1
votes

I'm trying to select records from one table based on whether an item in a repeated field is located in a column in another table. I've been able to do this when explicitly listing the items I am testing for in my code, but not when selecting from another table. Let me demonstrate using the trigrams dataset:

Let's say that I wanted to select all records that had an appearance during certain years. But I don't just want just the data from those years - I want all the data associated with those records. If I just wanted the data for a few years I could do something like this (and this works):

SELECT ngram, first, second, third, fourth, fifth, cell.value, cell.volume_count,
    SOME(cell.value in ('1800', '1801')) WITHIN RECORD AS valid
FROM [publicdata:samples.trigrams]
HAVING valid

However, instead of coding '1800' and '1801' into my query, I have a table years that contains a set of years I am interested in. I would like this to work:

SELECT ngram, first, second, third, fourth, fifth, cell.value, cell.volume_count,
    SOME(cell.value in (SELECT year_as_str FROM [mydataset.years])) WITHIN RECORD AS valid
FROM [publicdata:samples.trigrams]
HAVING valid

This doesn't work because bigquery requires that semi-joins be part of a WHERE or HAVING clause.
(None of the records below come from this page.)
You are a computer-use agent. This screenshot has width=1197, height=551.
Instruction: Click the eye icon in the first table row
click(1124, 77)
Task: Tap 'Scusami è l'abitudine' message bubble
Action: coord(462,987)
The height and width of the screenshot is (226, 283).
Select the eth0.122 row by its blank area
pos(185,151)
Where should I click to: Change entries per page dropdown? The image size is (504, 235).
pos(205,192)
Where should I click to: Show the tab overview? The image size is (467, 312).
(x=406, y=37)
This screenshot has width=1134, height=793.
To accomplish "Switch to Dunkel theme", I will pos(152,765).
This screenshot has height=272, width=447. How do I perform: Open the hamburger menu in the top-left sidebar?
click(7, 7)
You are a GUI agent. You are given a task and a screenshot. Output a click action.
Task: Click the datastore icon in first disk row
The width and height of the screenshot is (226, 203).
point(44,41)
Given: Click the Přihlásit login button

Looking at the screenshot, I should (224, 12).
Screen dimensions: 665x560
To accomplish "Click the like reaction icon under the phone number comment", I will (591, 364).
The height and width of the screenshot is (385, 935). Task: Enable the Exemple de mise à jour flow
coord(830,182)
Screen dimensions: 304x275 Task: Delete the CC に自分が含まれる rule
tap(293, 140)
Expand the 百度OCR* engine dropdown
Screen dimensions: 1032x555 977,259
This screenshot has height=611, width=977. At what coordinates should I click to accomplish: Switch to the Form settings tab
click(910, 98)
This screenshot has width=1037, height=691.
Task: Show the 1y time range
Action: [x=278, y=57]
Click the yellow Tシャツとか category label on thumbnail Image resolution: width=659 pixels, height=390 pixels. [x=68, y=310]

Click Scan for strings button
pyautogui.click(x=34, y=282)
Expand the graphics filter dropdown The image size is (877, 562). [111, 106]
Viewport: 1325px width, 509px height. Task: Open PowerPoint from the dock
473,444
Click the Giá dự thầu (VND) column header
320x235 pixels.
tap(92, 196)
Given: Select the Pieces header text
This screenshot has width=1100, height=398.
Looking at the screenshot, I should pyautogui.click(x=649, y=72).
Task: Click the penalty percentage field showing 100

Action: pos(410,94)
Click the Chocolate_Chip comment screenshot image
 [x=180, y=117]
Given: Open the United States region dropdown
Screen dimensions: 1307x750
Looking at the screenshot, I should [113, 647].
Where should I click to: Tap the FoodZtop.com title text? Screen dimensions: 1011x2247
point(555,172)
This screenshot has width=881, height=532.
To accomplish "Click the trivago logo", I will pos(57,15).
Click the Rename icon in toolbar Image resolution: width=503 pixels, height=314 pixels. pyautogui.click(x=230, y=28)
So I try to rearrange (back to the first query):

SELECT ngram, first, second, third, fourth, fifth, cell.value, cell.volume_count
FROM [publicdata:samples.trigrams]
HAVING SOME(cell.value in ('1801', '1802')) WITHIN RECORD

This results in an error Encountered " "WITHIN" "WITHIN "" ... Was expecting <EOF>

So now without the WITHIN RECORD:

SELECT ngram, first, second, third, fourth, fifth, cell.value, cell.volume_count
FROM [publicdata:samples.trigrams]
HAVING SOME(cell.value in ('1801', '1802'))

This results in an error SELECT clause has mix of aggregations '...' and fields '...' without GROUP BY clause

But I'm not aggregating! So now I move the filter into a WHERE:

SELECT ngram, first, second, third, fourth, fifth, cell.value, cell.volume_count
FROM [publicdata:samples.trigrams]
WHERE SOME(cell.value in ('1801', '1802'))

And this tells me that Invalid function name: SOME. What?!

Is there a way to get the behavior I am looking for with BigQuery?

2

2 Answers

1
votes

Below solves your example and I hope you will be able to extend it to your real use case (if you will like solution)

SELECT 
    ngram, cell.value, cell.volume_count, 
    cell.volume_fraction, cell.page_count, cell.match_count
FROM [publicdata:samples.trigrams] AS trigrams
JOIN (
  SELECT ngram AS qualified
  FROM (
    FLATTEN((SELECT ngram, cell.value AS value
      FROM (FLATTEN([publicdata:samples.trigrams], cell.value))), value)
  ) AS t
  JOIN [mydataset.years] AS y
  ON y.year_as_str = t.value
  GROUP BY 1
) AS valid
ON valid.qualified = trigrams.ngram

Please pay attention to the fact that in [publicdata:samples.trigrams] the field cell.value is REPEATED STRING - that is why you see "extra" FLATTEN things

0
votes

You can use the OMIT RECORD IF clause for this. This may require double negation, since you need to omit records that meet some condition. The following query should work:

SELECT ngram, first, second, third, fourth, fifth, cell.value, cell.volume_count
FROM [publicdata:samples.trigrams]
OMIT RECORD IF EVERY(cell.value NOT IN ('1801', '1802'))